I don’t know them, but I know these stories. It sounds like they were able to rely on the help of their daughter. I doubt very much that the ER staff even knew Pamela had a partially paralyzed husband at home who was dependent on her for care. We never ask about the caregiver, or how they are going to manage at home.
With more than 8 million family caregivers across Canada, they are a significant part of the health care work force, albeit a volunteer work force. What happens when one or more of these 8 million people can’t do their job? Their loved one will still need care. Someone will need to step in.
Often, when a family caregiver gets sick or injured there is no one else to step in. There is a 35-45% likelihood that the family caregiver who gets sick or injured lives with the one they care for. If there happens to be another family member around, like an adult child or a sibling, they may be working or have other commitments, and while they might be able to make arrangements to help out with advance warning, it is likely that they can’t step in on a moments notice.

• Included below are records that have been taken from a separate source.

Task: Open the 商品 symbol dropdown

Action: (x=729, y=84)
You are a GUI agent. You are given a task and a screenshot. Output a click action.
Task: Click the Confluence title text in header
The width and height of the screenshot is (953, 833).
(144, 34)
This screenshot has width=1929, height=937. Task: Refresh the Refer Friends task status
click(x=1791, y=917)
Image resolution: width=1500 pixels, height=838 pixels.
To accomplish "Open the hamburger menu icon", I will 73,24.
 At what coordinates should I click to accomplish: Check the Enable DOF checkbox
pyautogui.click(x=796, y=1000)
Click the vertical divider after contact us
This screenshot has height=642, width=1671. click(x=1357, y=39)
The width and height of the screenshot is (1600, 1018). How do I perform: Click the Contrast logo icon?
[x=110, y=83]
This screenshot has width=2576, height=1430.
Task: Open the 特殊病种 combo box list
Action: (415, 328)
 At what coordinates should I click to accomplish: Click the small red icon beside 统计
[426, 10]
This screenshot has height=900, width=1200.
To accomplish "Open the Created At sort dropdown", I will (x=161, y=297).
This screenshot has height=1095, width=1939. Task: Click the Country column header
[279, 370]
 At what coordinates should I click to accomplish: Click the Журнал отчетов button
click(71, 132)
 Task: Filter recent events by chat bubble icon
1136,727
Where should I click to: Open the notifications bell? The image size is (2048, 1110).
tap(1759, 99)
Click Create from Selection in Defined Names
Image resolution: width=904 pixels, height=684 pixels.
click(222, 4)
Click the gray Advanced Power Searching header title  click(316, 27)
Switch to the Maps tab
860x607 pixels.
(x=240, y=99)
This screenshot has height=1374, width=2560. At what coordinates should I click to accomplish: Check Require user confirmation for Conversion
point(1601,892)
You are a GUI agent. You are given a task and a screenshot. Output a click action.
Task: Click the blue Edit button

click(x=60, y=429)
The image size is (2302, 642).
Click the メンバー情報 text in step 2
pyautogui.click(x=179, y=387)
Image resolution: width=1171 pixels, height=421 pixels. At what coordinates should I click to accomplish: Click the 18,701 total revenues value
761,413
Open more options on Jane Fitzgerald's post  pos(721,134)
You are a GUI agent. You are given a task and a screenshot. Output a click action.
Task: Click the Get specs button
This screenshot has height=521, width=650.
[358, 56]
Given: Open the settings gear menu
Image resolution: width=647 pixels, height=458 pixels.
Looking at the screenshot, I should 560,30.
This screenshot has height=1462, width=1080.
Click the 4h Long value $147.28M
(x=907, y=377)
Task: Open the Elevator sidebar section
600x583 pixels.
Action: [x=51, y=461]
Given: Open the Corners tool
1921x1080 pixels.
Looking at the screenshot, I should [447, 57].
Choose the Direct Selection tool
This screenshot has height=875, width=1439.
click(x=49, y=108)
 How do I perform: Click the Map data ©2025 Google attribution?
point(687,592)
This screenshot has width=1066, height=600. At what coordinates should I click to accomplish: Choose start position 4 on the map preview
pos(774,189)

If no other family or friend is available to step in, then one who was cared for by the ill or injured family caregiver, will need care. It will either mean hospitalization, which is inappropriate use of those resources; 24 hour home care, which is rarely available on short notice or for extensive hours unless the family can pay privately; or short term respite, which is nonexistent in most areas of Canada.
With increased occurrences of family caregiving (Stats Canada intends to release the latest  numbers in June and current figures are based on 2012 data) we can no longer keep our head in the sand about the impacts of this unpaid, volunteer, and significant part of the health care workforce.
When nurses triage in the Emergency Room, can we not ask about the situation at home??? Adding this question to intake forms is imperative. In most cases, the answer might not bump the family caregiver to the top of the line, but it certainly should be taken under consideration and mechanisms put in place to help the family caregiver problem solve. Food for Thought.